Gather every line below that contains the word "orange" and copy each of those lines in full.

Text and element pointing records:
################
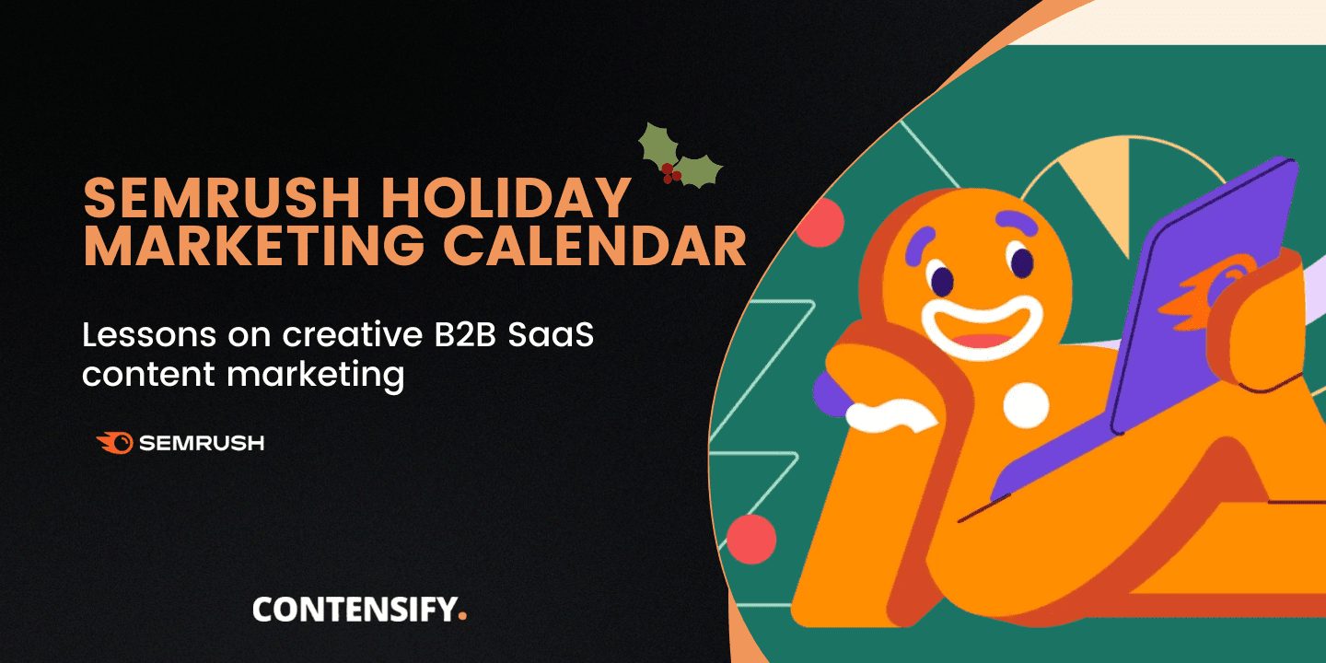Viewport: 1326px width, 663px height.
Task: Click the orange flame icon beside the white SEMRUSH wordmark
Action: (x=115, y=443)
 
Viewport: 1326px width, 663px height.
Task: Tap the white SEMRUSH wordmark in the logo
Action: (x=202, y=443)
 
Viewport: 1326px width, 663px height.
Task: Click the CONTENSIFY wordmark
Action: (x=353, y=610)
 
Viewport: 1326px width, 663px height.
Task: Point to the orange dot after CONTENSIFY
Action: (x=462, y=615)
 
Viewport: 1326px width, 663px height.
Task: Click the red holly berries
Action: (x=671, y=171)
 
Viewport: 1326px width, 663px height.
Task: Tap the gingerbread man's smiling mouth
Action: (x=980, y=327)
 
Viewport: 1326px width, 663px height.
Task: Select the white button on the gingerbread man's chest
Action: (x=1026, y=405)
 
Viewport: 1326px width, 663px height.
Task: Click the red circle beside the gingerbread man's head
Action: (x=820, y=223)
################
RESPONSE BELOW:
Task: Click the orange flame icon beside the white SEMRUSH wordmark
Task: Point to the orange dot after CONTENSIFY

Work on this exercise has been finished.